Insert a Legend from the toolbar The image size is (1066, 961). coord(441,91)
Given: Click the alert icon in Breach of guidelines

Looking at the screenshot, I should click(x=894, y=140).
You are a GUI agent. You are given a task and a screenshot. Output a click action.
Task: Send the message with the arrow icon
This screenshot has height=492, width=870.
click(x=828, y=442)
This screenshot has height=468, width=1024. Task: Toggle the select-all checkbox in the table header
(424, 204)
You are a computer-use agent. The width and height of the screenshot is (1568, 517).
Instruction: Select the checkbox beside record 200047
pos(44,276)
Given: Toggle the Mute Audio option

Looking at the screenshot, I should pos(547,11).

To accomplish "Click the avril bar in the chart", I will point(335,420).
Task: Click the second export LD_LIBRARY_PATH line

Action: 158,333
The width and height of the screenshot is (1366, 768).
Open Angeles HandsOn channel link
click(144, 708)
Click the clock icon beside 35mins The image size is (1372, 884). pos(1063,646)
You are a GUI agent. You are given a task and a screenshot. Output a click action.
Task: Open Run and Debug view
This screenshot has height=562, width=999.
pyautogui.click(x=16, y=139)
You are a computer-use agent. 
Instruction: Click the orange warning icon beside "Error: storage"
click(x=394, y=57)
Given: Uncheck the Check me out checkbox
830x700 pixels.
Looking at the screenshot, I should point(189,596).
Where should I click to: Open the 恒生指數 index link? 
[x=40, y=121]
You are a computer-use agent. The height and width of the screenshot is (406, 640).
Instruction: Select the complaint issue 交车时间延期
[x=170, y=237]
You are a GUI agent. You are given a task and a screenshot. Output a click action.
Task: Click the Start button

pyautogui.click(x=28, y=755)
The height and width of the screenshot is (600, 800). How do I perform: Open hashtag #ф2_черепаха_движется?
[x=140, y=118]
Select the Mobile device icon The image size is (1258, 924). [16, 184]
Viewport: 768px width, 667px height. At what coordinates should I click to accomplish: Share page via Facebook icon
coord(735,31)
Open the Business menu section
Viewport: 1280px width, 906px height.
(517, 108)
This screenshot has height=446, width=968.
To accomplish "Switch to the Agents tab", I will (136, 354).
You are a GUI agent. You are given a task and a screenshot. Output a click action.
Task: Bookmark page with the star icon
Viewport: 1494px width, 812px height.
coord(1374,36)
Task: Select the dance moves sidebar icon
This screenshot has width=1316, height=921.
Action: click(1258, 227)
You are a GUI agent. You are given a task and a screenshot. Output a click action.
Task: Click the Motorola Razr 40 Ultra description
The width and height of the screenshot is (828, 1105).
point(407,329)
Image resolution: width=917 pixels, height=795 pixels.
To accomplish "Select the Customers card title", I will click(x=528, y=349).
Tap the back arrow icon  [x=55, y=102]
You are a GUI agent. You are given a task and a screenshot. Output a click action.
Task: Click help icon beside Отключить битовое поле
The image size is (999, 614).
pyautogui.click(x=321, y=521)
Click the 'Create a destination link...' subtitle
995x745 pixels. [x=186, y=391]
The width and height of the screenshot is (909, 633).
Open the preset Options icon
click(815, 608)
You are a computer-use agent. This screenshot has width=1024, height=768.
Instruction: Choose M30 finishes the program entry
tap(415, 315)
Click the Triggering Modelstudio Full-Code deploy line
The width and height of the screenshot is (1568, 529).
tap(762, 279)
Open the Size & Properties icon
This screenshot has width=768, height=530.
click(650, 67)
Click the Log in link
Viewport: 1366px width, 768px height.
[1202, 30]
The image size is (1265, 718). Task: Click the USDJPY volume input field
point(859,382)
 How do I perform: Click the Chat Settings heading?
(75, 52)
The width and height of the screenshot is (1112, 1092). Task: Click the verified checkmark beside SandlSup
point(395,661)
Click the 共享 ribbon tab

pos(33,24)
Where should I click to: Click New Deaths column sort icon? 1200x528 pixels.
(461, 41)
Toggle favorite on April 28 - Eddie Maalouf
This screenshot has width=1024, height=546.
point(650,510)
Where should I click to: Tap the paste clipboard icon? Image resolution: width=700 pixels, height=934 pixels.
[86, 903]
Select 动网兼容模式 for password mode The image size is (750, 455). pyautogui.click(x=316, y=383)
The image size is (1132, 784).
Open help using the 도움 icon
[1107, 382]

================================

Your reply must repeat the records above exactly and in full.

Insert a Legend from the toolbar The image size is (1066, 961). coord(441,91)
Given: Click the alert icon in Breach of guidelines

Looking at the screenshot, I should click(x=894, y=140).
You are a GUI agent. You are given a task and a screenshot. Output a click action.
Task: Send the message with the arrow icon
This screenshot has height=492, width=870.
click(x=828, y=442)
This screenshot has height=468, width=1024. Task: Toggle the select-all checkbox in the table header
(424, 204)
You are a computer-use agent. The width and height of the screenshot is (1568, 517).
Instruction: Select the checkbox beside record 200047
pos(44,276)
Given: Toggle the Mute Audio option

Looking at the screenshot, I should pos(547,11).

To accomplish "Click the avril bar in the chart", I will point(335,420).
Task: Click the second export LD_LIBRARY_PATH line

Action: 158,333
The width and height of the screenshot is (1366, 768).
Open Angeles HandsOn channel link
click(144, 708)
Click the clock icon beside 35mins The image size is (1372, 884). pos(1063,646)
You are a GUI agent. You are given a task and a screenshot. Output a click action.
Task: Open Run and Debug view
This screenshot has height=562, width=999.
pyautogui.click(x=16, y=139)
You are a computer-use agent. 
Instruction: Click the orange warning icon beside "Error: storage"
click(x=394, y=57)
Given: Uncheck the Check me out checkbox
830x700 pixels.
Looking at the screenshot, I should point(189,596).
Where should I click to: Open the 恒生指數 index link? 
[x=40, y=121]
You are a computer-use agent. The height and width of the screenshot is (406, 640).
Instruction: Select the complaint issue 交车时间延期
[x=170, y=237]
You are a GUI agent. You are given a task and a screenshot. Output a click action.
Task: Click the Start button

pyautogui.click(x=28, y=755)
The height and width of the screenshot is (600, 800). How do I perform: Open hashtag #ф2_черепаха_движется?
[x=140, y=118]
Select the Mobile device icon The image size is (1258, 924). [16, 184]
Viewport: 768px width, 667px height. At what coordinates should I click to accomplish: Share page via Facebook icon
coord(735,31)
Open the Business menu section
Viewport: 1280px width, 906px height.
(517, 108)
This screenshot has height=446, width=968.
To accomplish "Switch to the Agents tab", I will (136, 354).
You are a GUI agent. You are given a task and a screenshot. Output a click action.
Task: Bookmark page with the star icon
Viewport: 1494px width, 812px height.
coord(1374,36)
Task: Select the dance moves sidebar icon
This screenshot has width=1316, height=921.
Action: click(1258, 227)
You are a GUI agent. You are given a task and a screenshot. Output a click action.
Task: Click the Motorola Razr 40 Ultra description
The width and height of the screenshot is (828, 1105).
point(407,329)
Image resolution: width=917 pixels, height=795 pixels.
To accomplish "Select the Customers card title", I will click(x=528, y=349).
Tap the back arrow icon  [x=55, y=102]
You are a GUI agent. You are given a task and a screenshot. Output a click action.
Task: Click help icon beside Отключить битовое поле
The image size is (999, 614).
pyautogui.click(x=321, y=521)
Click the 'Create a destination link...' subtitle
995x745 pixels. [x=186, y=391]
The width and height of the screenshot is (909, 633).
Open the preset Options icon
click(815, 608)
You are a computer-use agent. This screenshot has width=1024, height=768.
Instruction: Choose M30 finishes the program entry
tap(415, 315)
Click the Triggering Modelstudio Full-Code deploy line
The width and height of the screenshot is (1568, 529).
tap(762, 279)
Open the Size & Properties icon
This screenshot has width=768, height=530.
click(650, 67)
Click the Log in link
Viewport: 1366px width, 768px height.
[1202, 30]
The image size is (1265, 718). Task: Click the USDJPY volume input field
point(859,382)
 How do I perform: Click the Chat Settings heading?
(75, 52)
The width and height of the screenshot is (1112, 1092). Task: Click the verified checkmark beside SandlSup
point(395,661)
Click the 共享 ribbon tab

pos(33,24)
Where should I click to: Click New Deaths column sort icon? 1200x528 pixels.
(461, 41)
Toggle favorite on April 28 - Eddie Maalouf
This screenshot has width=1024, height=546.
point(650,510)
Where should I click to: Tap the paste clipboard icon? Image resolution: width=700 pixels, height=934 pixels.
[86, 903]
Select 动网兼容模式 for password mode The image size is (750, 455). pyautogui.click(x=316, y=383)
The image size is (1132, 784).
Open help using the 도움 icon
[1107, 382]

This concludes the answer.